Element lookup records
= = =

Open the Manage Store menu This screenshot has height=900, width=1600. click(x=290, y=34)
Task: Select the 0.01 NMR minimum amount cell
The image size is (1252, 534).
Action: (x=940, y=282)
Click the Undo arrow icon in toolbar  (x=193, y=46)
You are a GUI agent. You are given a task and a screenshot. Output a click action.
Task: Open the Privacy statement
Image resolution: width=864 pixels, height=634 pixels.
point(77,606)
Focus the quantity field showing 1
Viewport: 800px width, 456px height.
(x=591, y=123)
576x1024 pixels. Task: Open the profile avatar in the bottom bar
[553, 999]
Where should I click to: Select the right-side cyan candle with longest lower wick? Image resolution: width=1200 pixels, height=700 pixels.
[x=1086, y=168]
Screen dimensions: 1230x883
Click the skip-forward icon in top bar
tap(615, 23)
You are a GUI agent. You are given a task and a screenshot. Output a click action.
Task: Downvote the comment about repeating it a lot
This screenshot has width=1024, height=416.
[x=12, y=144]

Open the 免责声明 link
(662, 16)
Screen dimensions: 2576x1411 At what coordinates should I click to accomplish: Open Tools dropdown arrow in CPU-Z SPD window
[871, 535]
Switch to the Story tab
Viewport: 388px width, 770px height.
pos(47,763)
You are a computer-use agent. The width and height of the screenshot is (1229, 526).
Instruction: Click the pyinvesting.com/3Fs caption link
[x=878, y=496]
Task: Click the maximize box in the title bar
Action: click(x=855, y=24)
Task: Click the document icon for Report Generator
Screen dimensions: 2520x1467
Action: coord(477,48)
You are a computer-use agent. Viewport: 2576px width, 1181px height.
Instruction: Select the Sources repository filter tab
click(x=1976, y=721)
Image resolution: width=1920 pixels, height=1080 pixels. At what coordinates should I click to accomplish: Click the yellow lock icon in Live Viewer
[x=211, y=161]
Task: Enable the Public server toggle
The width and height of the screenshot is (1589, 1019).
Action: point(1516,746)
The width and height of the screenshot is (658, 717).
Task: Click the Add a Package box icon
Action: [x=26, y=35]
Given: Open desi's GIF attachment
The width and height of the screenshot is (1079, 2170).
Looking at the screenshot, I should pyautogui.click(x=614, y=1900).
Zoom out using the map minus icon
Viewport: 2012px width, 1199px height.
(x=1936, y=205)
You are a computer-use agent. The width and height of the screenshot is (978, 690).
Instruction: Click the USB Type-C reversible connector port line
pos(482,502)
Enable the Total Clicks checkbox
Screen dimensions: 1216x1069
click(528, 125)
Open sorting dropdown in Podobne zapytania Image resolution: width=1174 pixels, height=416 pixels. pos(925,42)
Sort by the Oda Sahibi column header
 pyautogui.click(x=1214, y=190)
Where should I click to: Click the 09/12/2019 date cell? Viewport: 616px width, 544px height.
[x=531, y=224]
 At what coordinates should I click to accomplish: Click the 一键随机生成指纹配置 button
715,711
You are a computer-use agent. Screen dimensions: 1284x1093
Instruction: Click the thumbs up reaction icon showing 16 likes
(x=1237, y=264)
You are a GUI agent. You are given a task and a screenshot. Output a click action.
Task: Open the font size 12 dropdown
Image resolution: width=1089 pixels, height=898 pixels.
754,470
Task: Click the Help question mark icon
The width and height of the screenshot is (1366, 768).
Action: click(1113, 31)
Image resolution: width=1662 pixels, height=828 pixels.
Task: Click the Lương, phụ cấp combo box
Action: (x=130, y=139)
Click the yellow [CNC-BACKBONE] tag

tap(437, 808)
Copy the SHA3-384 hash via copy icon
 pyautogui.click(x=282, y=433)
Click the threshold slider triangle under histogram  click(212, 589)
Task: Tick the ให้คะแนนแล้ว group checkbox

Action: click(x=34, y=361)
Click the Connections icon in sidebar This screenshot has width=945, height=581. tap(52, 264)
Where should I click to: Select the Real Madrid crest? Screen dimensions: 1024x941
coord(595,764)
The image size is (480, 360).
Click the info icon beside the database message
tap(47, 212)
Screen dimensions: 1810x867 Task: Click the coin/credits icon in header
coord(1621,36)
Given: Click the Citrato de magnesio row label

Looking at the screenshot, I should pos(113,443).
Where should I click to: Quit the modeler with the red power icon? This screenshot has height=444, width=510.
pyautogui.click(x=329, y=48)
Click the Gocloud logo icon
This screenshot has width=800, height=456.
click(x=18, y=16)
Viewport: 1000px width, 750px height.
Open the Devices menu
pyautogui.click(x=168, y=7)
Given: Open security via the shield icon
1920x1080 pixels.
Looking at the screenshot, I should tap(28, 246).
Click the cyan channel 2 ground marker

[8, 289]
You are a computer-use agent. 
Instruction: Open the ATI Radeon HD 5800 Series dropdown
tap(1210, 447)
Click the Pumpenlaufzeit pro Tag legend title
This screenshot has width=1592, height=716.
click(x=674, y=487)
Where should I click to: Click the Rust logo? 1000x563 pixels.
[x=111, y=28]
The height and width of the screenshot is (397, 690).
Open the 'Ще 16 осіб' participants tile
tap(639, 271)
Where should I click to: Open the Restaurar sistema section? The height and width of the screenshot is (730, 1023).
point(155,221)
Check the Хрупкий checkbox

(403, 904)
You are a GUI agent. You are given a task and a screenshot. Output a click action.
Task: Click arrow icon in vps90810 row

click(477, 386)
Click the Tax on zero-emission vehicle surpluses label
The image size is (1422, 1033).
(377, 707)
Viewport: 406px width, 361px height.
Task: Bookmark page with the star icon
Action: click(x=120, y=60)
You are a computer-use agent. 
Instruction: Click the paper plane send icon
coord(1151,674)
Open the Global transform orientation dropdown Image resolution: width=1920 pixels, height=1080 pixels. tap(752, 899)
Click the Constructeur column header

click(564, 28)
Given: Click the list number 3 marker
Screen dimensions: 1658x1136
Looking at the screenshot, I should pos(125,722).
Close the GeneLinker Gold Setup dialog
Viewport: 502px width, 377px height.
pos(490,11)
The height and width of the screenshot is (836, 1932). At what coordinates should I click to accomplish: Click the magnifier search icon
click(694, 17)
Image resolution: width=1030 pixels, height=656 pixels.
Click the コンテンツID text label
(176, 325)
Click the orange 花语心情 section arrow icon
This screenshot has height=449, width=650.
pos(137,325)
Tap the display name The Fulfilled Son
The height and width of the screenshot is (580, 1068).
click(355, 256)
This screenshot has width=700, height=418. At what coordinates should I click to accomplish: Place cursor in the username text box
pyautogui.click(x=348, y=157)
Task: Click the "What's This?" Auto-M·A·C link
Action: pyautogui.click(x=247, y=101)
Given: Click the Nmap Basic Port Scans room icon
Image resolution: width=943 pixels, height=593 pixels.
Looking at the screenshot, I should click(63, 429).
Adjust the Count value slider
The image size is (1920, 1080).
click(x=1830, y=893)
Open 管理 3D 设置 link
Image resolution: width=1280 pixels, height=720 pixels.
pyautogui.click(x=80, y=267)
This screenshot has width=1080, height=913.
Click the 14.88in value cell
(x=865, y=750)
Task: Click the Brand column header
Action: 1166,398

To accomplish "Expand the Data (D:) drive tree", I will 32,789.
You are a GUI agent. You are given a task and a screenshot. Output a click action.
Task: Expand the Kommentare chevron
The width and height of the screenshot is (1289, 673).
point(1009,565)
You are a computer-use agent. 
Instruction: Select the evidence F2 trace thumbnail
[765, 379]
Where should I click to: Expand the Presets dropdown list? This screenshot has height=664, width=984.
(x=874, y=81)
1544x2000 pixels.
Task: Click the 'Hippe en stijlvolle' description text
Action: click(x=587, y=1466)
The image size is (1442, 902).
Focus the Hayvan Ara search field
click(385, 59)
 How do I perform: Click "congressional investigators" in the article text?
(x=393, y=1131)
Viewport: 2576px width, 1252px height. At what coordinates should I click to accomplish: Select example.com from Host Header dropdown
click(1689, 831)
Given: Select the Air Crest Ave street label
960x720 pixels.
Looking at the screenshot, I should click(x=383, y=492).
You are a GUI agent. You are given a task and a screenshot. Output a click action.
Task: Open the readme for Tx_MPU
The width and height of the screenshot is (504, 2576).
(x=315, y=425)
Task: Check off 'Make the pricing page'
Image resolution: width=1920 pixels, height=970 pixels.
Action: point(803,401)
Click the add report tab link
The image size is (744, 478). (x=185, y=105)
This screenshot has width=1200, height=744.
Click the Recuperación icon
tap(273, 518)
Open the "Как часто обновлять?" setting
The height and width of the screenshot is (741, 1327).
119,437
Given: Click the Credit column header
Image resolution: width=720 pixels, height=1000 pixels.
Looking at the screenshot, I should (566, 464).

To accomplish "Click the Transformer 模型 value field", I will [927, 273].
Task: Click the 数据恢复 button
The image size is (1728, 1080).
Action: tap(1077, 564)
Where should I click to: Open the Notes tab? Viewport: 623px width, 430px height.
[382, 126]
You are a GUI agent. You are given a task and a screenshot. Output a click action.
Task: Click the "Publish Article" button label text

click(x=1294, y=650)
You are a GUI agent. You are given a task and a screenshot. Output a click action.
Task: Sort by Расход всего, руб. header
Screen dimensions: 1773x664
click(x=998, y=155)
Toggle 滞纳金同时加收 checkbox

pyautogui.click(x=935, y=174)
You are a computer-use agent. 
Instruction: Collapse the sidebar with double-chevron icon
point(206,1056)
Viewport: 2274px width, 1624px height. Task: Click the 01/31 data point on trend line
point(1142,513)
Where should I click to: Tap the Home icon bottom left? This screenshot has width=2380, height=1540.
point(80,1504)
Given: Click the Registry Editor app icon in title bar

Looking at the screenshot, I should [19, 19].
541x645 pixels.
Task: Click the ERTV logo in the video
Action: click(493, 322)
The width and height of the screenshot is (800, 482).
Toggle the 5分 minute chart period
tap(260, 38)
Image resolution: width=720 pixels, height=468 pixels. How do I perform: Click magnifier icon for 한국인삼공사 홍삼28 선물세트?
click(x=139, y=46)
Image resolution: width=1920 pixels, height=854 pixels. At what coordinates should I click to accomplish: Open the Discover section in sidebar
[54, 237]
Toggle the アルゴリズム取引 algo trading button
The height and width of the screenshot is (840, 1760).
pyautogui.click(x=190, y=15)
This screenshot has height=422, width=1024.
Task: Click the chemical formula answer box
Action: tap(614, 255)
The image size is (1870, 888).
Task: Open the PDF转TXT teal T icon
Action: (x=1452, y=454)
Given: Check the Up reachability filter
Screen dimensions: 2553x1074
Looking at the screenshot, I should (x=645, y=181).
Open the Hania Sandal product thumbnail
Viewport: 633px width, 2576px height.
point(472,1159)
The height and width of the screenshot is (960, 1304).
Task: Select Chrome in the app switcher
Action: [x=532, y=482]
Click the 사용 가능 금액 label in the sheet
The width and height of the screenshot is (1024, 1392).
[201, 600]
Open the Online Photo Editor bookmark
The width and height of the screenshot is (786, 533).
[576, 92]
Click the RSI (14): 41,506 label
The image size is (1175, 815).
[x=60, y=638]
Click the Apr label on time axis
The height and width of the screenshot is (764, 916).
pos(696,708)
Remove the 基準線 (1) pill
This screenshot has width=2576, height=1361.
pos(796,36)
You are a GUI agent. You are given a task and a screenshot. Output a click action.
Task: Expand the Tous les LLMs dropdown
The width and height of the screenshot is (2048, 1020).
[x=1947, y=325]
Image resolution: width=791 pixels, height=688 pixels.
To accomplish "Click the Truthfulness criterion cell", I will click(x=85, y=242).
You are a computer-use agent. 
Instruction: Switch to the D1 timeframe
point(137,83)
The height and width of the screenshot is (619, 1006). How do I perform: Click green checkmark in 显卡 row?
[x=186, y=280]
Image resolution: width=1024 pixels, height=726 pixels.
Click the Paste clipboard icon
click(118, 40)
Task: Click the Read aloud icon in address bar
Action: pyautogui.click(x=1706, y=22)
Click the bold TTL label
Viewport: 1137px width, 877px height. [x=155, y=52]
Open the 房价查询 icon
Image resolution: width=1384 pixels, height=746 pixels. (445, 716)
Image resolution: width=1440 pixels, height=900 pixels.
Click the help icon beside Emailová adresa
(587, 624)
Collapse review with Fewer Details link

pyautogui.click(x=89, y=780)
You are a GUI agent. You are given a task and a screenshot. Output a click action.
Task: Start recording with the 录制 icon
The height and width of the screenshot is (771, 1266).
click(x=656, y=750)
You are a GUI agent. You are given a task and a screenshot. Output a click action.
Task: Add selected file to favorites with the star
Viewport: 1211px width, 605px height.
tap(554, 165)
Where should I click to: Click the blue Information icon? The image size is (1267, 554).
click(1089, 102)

= = =

▶ Short task: Reproduce verbatim the lines from the line containing "Toggle 滞纳金同时加收 checkbox" up to and including the line containing "point(80,1504)".

▶ Exercise answer:
Toggle 滞纳金同时加收 checkbox

pyautogui.click(x=935, y=174)
You are a computer-use agent. 
Instruction: Collapse the sidebar with double-chevron icon
point(206,1056)
Viewport: 2274px width, 1624px height. Task: Click the 01/31 data point on trend line
point(1142,513)
Where should I click to: Tap the Home icon bottom left? This screenshot has width=2380, height=1540.
point(80,1504)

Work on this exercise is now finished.